Joby Beaud
Grower Profile
Joby Beaud
It’s late February and sugarcane grower Joe Beaud III, of New Roads is standing under his farm shed looking out at his cane field south of LaBarre Service Road. The shed is immaculately clean and his tractors and equipment boast a spit-polish shine — his pickup truck not so much.
Mud, possibly from the Paleolithic era, is caked underneath the fender. JB3, better known as Joby, laughed at the incongruity of immaculate tractors versus a dirty truck.”My employees do a great job of keeping everything clean,” Joby said. “I’m glad my guys do as I say, not as I do.”

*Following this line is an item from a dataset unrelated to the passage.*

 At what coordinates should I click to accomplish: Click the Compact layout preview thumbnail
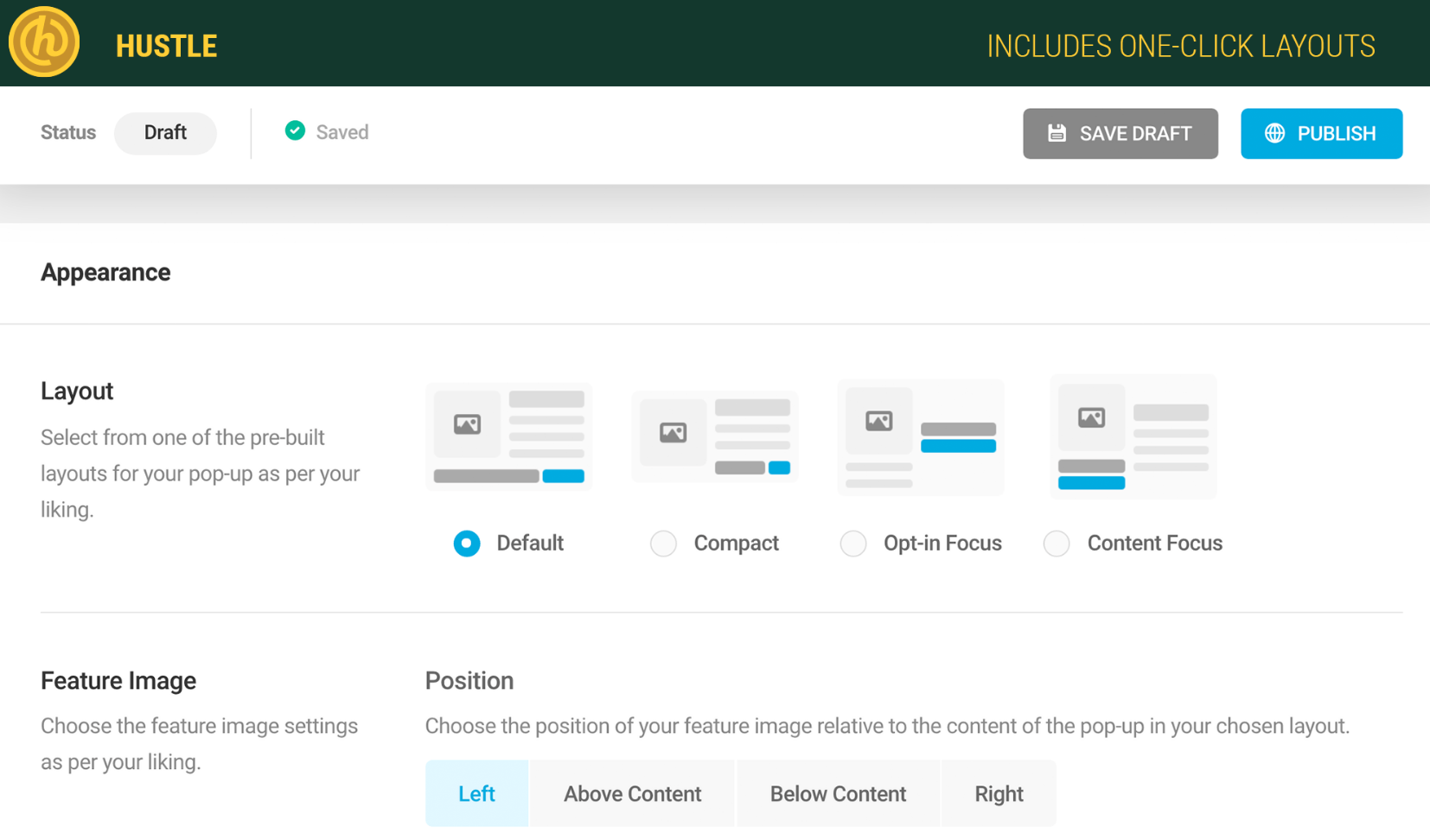coord(714,436)
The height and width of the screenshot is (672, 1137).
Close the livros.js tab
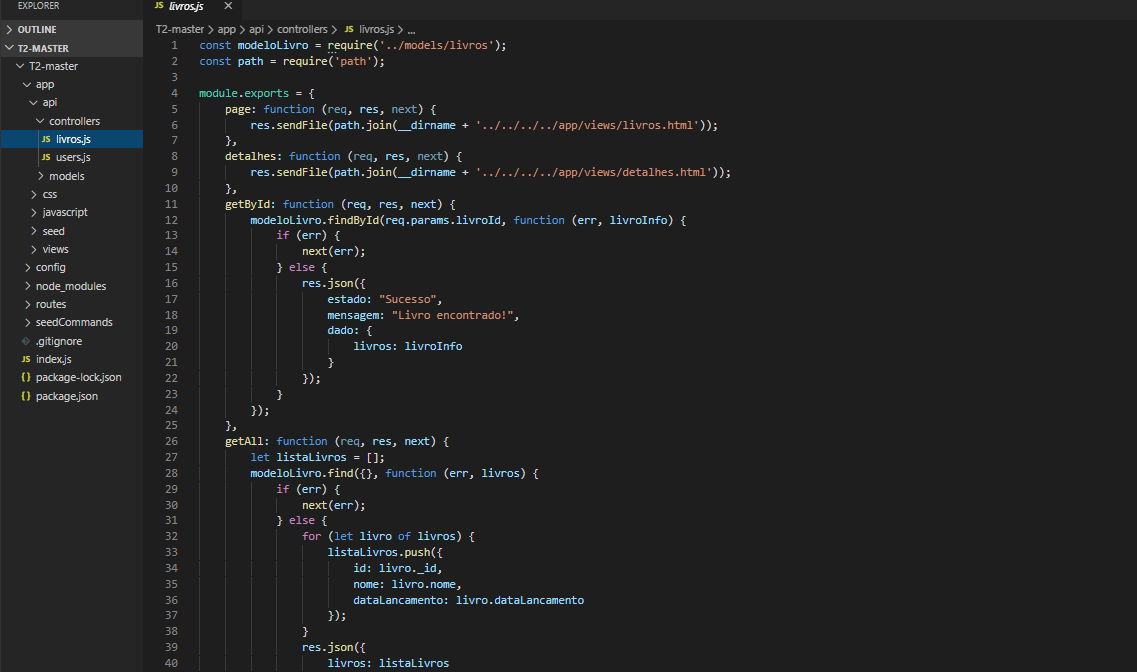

After an unseasonably cold Louisiana winter which has seen cane fields covered in snow, sleet and ice, Joby’s fields are starting to dry up. A few sprouts of green cane are emerging from the sandy loam soil his farm is blessed with. “We could get in the field today but we’re supposed to get some rain tonight.”

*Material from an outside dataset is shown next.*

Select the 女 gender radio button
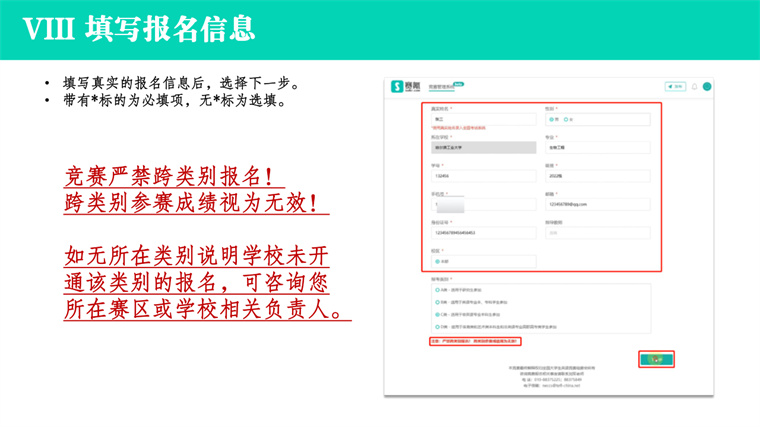This screenshot has width=760, height=427. coord(566,119)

And rain it did…almost an inch and a quarter.
Joby is not that concerned — yet. He knows that the Bayou State winter is a peculiar animal. Two years ago cane planters essentially had a frost-free winter and the 2012 crop turned into the best one ever…1.7 million tons of raw sugar. When a late March freeze hit the Sugar Belt in 2013, most everyone thought the ensuing crop would be average, but wait a minute, hold the phone and stop right there…the Louisiana cane crop defied all expectations and another stellar crop, at least from a production standpoint, was turned in by Joby and his 482 farming brethren.

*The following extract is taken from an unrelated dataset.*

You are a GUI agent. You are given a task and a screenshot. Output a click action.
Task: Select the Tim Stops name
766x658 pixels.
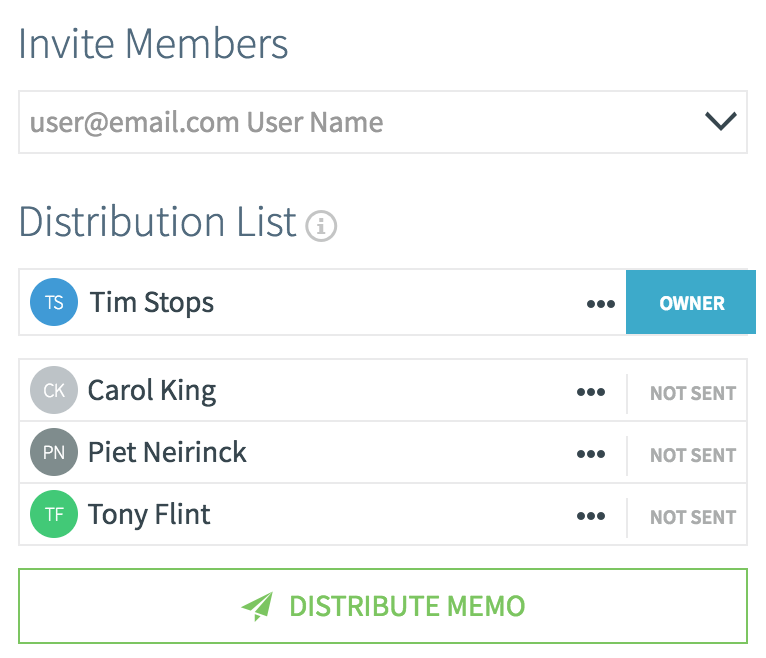click(x=151, y=303)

The 2013 total was 1.59 million tons of raw sugar…good enough for an all-time top five finish in the state’s 219-year cane-producing history.
Joby knows he’s fortunate. At 39 years old, he’s got some of the best sandy loam soil along Pointe Coupee’s section of the Mississippi River. Some folks describe the Mississippi’s sandy loam as “ice cream” land, mainly because of its quick-drying properties. It can rain one day and be pretty dry the next.
A fifth-generation farmer, Joby also comes from a family whose name is synonymous with farming in the river parish.
The Family Beaud has been farming along La. Highway 1 for many years. His grandfather grew Irish potatoes once upon a time and everyone from New Roads to Morganza knows the old potato shed landmark in the Beaud community. Everyone also knows where Joe Beaud Road is. It’s half a click from the potato shed. You know you’re a part of the parish fabric when roads are named after your family.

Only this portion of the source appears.